①设计干扰序列：采用在线设计工具或经验公式来计算。

②合成和克隆：合成干扰序列的DNA或RNA小片段，并克隆到转录载体中，生成SiRNA或shRNA表达载体。

③转化和筛选：将siRNA或shRNA表达载体转化至大肠杆菌中，进行筛选鉴定。

④导入目标细胞：通过病毒等途径将重组质粒导入目标细胞中。

三、基因敲入

原理

利用基因同源重组，将外源的功能基因（基因组原先不存在、或已失活的基因）转入细胞与基因组中的同源序列进行同源重组，插入到基因组中，在细胞内获得表达的技术。

载体

①SgRNA-Cas9载体：在KI基因编辑系统中像一把“剪刀”，可以精准切开双链DNA，这把“剪刀”锋利与否和精确度能直接影响KI基因编辑系统的编辑效率。

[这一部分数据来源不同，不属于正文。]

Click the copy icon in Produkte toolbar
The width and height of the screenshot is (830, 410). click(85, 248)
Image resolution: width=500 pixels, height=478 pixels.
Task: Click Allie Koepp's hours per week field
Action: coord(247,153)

②Donor DNA：一段高度同源的DNA模板。以Donor DNA为模板进行修复，可以将目的片段定点引入基因组。

载体构建方法

①设计sgRNA及修复DNA模版：为了保证sgRNA没有预测的脱靶结合位点，根据人类AAVS1 AAVS1 Safe Harbor基因设计SgRNA，并进行软件分析。设计DNA修复模版，其两侧各有600bp的同源臂。

②）构建sgRNA质粒及修复DNA模板质粒：选定sgRNA设计与CMV启动子驱动的Cas9基因，将其克隆到pCas-Guide中来制备pCas-Guide-AAVS1;再将DNA修复模板插入含有RFP-嘌呤霉素的pAAVS1-RFP-DNR表达载体。

③将sgRNA-Cas9、修复DNA模版共转293T细胞：用lipofectmine2000转染试剂将上述两种质粒转染至293T细胞。